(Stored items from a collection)

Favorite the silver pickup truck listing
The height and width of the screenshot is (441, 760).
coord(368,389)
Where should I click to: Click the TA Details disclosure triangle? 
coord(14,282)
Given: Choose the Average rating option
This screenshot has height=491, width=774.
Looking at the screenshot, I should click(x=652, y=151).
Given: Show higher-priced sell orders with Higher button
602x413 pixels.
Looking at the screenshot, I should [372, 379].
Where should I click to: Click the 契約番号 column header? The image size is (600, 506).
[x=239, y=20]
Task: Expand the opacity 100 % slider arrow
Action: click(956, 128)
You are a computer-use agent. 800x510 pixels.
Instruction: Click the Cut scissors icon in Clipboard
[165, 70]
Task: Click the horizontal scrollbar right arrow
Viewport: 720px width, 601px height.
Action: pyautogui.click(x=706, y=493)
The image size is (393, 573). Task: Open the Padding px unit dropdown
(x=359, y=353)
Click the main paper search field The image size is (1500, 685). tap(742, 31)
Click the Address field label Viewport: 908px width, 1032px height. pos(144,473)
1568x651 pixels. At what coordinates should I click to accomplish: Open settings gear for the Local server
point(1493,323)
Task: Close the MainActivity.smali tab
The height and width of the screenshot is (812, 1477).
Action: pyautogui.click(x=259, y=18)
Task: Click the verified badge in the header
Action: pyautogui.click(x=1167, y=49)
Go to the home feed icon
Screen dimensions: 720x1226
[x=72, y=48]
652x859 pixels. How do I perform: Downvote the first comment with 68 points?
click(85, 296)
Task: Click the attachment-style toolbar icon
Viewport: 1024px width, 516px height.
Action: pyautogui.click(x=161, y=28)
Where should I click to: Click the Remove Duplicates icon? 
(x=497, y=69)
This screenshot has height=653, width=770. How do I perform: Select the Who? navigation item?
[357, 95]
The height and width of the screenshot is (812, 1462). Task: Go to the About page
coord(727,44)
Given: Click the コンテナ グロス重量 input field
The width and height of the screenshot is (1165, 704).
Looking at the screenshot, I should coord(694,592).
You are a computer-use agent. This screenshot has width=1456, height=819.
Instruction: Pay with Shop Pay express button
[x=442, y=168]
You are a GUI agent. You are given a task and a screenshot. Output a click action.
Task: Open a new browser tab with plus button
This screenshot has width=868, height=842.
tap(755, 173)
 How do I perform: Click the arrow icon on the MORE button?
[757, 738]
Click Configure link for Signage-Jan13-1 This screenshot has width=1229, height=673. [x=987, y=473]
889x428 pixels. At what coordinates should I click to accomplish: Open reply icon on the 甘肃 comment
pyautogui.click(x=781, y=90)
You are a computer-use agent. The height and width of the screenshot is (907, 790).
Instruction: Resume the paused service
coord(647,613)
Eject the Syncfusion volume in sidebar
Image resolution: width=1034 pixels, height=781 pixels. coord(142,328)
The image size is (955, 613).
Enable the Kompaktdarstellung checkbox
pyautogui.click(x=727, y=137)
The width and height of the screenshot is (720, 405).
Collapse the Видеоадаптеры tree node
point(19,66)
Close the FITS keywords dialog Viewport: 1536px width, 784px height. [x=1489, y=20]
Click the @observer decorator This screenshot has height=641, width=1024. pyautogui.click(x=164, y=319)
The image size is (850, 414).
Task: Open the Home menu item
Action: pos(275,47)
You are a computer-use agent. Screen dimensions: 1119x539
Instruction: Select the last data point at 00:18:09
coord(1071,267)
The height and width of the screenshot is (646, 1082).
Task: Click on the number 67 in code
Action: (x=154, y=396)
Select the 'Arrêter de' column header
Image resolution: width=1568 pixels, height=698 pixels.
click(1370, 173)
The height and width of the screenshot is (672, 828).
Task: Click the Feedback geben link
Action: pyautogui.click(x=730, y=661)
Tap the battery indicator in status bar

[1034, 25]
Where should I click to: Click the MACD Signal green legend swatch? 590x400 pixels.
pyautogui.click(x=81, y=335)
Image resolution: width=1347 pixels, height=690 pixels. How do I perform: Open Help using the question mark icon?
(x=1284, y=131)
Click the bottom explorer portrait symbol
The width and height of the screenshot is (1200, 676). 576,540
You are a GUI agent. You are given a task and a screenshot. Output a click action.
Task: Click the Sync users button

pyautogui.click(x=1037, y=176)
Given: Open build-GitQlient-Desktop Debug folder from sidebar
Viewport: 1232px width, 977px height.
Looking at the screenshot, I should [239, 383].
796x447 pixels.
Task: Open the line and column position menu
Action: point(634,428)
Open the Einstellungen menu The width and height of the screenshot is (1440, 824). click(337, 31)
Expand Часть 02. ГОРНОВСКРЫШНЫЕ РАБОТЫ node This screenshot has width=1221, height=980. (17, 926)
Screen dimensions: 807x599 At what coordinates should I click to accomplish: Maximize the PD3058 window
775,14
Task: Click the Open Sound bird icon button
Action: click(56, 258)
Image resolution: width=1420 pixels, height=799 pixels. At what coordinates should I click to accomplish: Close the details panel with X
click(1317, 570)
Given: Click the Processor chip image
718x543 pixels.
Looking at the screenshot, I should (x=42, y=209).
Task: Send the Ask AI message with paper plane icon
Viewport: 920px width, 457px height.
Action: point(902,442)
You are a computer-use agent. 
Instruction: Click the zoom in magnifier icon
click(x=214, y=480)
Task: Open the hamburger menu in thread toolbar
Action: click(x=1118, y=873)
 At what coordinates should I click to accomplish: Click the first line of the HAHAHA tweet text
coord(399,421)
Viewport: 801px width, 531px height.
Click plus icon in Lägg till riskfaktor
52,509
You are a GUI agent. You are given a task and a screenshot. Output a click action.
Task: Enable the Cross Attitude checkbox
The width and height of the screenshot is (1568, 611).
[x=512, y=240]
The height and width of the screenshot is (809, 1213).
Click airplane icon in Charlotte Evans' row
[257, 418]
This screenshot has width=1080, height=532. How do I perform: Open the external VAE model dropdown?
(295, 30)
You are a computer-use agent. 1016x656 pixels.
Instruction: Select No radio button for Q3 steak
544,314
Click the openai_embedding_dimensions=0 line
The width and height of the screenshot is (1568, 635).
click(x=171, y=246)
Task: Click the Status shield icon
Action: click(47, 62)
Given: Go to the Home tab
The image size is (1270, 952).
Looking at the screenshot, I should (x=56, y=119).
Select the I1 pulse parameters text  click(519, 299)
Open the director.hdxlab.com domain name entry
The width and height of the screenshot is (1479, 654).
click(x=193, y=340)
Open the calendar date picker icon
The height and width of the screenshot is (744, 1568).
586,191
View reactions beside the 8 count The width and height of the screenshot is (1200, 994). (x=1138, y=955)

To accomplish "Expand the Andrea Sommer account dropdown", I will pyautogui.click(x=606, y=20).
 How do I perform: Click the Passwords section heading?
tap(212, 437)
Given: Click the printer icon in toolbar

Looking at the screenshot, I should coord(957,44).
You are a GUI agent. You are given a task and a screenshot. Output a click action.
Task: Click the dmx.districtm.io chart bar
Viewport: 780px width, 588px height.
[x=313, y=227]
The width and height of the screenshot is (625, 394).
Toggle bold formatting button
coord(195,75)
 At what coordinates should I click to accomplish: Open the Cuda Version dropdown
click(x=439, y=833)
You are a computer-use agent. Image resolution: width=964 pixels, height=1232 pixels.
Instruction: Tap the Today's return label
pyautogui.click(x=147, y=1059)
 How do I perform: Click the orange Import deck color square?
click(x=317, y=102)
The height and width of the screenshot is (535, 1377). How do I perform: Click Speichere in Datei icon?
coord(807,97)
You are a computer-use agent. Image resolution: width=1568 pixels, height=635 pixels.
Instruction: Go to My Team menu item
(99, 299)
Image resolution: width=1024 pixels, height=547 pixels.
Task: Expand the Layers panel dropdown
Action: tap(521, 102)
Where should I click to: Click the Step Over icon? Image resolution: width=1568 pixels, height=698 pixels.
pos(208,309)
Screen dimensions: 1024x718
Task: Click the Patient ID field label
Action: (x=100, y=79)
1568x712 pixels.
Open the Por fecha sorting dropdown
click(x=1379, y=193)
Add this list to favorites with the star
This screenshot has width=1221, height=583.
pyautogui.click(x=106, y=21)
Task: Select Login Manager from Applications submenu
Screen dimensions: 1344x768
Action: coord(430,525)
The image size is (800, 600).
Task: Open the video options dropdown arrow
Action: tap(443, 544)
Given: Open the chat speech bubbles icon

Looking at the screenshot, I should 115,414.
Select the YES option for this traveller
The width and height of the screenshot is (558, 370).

◆ PROBLEM TO SOLVE
Take the lines above from the one containing "Click plus icon in Lägg till riskfaktor" to the one containing "Click the openai_embedding_dimensions=0 line" and retype them exactly, both ends included, with nothing added.

◆ OUTPUT OF THE EXERCISE
Click plus icon in Lägg till riskfaktor
52,509
You are a GUI agent. You are given a task and a screenshot. Output a click action.
Task: Enable the Cross Attitude checkbox
The width and height of the screenshot is (1568, 611).
[x=512, y=240]
The height and width of the screenshot is (809, 1213).
Click airplane icon in Charlotte Evans' row
[257, 418]
This screenshot has width=1080, height=532. How do I perform: Open the external VAE model dropdown?
(295, 30)
You are a computer-use agent. 1016x656 pixels.
Instruction: Select No radio button for Q3 steak
544,314
Click the openai_embedding_dimensions=0 line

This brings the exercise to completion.